[EXERCISE AIM]: In the data below, find the line containing "Select 列表 in", then set down that line and every later line up to and including the line containing "Task: Select the Chevron Corp. link", exactly.

[SUPPLIED DATA]:
Segment Open

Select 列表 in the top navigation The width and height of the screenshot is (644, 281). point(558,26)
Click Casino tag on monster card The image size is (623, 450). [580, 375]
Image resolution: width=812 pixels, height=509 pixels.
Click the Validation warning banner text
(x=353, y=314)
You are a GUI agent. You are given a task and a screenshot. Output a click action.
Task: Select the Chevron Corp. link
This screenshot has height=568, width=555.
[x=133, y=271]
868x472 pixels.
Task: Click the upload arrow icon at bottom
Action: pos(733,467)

Segment Closed
Segment Open

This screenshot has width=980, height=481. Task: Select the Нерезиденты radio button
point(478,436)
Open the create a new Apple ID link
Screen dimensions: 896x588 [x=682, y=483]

Segment Closed

[YOUR RESPONSE]:
Select 列表 in the top navigation The width and height of the screenshot is (644, 281). point(558,26)
Click Casino tag on monster card The image size is (623, 450). [580, 375]
Image resolution: width=812 pixels, height=509 pixels.
Click the Validation warning banner text
(x=353, y=314)
You are a GUI agent. You are given a task and a screenshot. Output a click action.
Task: Select the Chevron Corp. link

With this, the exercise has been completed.